The rate of temperature change that we see does correlate with the increasing concentrations of CO2 in our atmosphere. It is quite correct for people to point out that correlation does not equal causality, but we do understand the mechanism by which increased CO2 concentrations cause warming (and have for some time) and can directly measure the effects.
CO2 is a greenhouse gas, which means that it is transparent to ultraviolet radiation (UV) emitted by the sun but absorbs the infrared radiation (IR) emitted by the Earth as the result of being warmed by the sun. The slowing down of the IR passing through the atmosphere on its way to outer space causes the atmosphere to retain more heat. Essentially, greenhouse gasses insulate the Earth by not allowing heat energy to leave but don’t protect the earth from incoming solar radiation.
As I mentioned, this effect is something that we can measure. We see the full IR spectrum if we measure what the Earth is emitting at ground level and can measure IR emissions from the atmosphere using satellites. There is a hole in the atmospheric emission spectrum that corresponds to the absorption spectrum of CO2. There also are holes that correspond to the absorption of IR by water. Water vapor is actually a more potent greenhouse gas than CO2, which is a problem. Warmer global temperatures will result in an increase in water vapor, creating a vicious cycle.

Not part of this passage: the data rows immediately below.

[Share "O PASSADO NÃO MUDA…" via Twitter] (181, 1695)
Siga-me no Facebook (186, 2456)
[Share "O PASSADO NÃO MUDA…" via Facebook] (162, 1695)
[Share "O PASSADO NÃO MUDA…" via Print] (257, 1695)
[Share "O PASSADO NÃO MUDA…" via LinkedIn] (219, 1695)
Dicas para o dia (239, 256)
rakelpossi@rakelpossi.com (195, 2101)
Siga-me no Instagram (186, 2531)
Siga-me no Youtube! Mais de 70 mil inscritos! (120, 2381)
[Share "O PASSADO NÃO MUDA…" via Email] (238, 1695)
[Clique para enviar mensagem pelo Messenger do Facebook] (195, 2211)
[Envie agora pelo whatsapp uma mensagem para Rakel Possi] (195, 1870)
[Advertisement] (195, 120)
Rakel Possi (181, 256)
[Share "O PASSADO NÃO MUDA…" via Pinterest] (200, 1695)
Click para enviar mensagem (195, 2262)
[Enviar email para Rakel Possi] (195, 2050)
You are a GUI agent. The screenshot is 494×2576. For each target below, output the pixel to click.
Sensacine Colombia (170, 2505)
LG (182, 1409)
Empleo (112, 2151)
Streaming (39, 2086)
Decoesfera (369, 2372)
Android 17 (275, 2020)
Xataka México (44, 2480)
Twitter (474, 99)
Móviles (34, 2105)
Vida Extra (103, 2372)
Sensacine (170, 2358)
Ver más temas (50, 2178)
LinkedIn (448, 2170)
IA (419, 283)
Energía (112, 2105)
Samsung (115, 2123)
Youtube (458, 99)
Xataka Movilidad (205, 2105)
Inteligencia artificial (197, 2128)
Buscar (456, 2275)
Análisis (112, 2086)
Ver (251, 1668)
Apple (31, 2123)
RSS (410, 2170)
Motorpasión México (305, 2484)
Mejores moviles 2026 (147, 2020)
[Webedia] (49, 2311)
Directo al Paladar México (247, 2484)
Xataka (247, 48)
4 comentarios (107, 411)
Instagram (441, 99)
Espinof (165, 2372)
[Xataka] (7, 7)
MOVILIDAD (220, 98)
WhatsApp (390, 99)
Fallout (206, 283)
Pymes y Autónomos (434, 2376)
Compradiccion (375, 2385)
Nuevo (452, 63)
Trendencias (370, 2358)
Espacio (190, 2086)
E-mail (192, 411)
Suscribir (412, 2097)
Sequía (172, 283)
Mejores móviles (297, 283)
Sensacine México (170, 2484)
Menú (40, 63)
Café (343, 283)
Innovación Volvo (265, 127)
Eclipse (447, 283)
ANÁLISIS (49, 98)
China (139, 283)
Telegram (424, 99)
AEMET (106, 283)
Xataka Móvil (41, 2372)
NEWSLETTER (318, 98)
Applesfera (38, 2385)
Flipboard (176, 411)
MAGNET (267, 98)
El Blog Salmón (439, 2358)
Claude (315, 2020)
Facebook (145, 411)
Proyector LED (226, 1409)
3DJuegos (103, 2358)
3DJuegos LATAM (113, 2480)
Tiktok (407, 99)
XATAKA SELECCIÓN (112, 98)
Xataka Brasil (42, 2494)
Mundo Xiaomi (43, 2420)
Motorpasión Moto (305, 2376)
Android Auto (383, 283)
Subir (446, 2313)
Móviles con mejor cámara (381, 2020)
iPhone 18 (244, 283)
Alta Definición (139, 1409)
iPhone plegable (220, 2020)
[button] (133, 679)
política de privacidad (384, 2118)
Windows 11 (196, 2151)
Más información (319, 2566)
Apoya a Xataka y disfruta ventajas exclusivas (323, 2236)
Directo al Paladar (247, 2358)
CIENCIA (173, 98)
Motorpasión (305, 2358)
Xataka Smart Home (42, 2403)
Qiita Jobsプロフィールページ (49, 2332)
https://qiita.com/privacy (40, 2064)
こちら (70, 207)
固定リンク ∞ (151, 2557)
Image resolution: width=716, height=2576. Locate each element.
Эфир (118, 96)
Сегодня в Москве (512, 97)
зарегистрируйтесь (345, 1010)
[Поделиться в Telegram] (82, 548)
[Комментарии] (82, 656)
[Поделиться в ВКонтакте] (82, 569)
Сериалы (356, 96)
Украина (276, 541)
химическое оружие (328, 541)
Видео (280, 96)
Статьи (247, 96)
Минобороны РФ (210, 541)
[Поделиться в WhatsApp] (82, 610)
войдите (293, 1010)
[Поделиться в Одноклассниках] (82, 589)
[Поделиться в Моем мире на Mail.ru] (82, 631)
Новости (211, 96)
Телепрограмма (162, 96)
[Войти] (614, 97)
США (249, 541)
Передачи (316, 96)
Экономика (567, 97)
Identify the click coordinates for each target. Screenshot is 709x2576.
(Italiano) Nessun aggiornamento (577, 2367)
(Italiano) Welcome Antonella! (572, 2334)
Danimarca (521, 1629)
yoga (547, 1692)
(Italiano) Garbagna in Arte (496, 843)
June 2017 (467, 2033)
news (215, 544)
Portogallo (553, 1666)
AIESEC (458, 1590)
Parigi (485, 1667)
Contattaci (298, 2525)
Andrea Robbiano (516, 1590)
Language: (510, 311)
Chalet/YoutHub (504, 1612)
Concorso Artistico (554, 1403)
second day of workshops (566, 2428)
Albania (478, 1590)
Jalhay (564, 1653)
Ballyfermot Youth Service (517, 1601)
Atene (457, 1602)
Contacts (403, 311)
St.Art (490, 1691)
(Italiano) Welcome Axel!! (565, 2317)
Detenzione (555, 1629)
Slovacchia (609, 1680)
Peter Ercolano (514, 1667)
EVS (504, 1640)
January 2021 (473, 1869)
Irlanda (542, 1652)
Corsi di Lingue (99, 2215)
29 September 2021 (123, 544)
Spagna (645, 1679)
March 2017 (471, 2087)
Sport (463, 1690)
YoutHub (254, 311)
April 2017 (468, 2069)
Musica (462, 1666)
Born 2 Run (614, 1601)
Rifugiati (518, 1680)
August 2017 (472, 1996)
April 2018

So where does the sun fit in? The Earth has been quite cold during periods when CO2 concentrations were higher than they are now, [but] solar irradiation also was low. Solar irradiation is cyclic on small and large scales and it is the interaction between the sun and CO2 that determines temperature. Since 1970, solar irradiation has been on the downward part of the cycle. The fact that we are getting less and less solar energy but are steadily warming means that the only explanation is better insulation.
Dr. Zelmer is often asked “whether the increasing CO2 concentrations are the result of human activity” and he stresses that “the answer is a definitive yes. We put more CO2 into the atmosphere than would be needed to raise the concentration at the rate that it is increasing. In fact, one of the big surprises is that there must be CO2 sinks that we are unaware of because based on our activity, the concentrations should be even higher.”
There is now an imminent threat if action is not taken that 15 million more people will be at risk of wildfire each year, heatwaves will cause 90,000 more deaths a year and flooding will affect more than 2 million more people every year. There is an expiration date on the planet and every year we ignore how much closer we push the human race to meeting that fate.
There needs to be a global government response because it is not reasonable to expect every individual to be able to make the costly changes needed to their routine lives to be able to make an environmental difference. If you can afford it, reduce, reuse and recycle, volunteer for community clean-ups, shop wisely, use light-emitting diode (LED) bulbs, invest in solar energy and purchase a used, fuel-efficient or electric car. Demand change; it is now or never.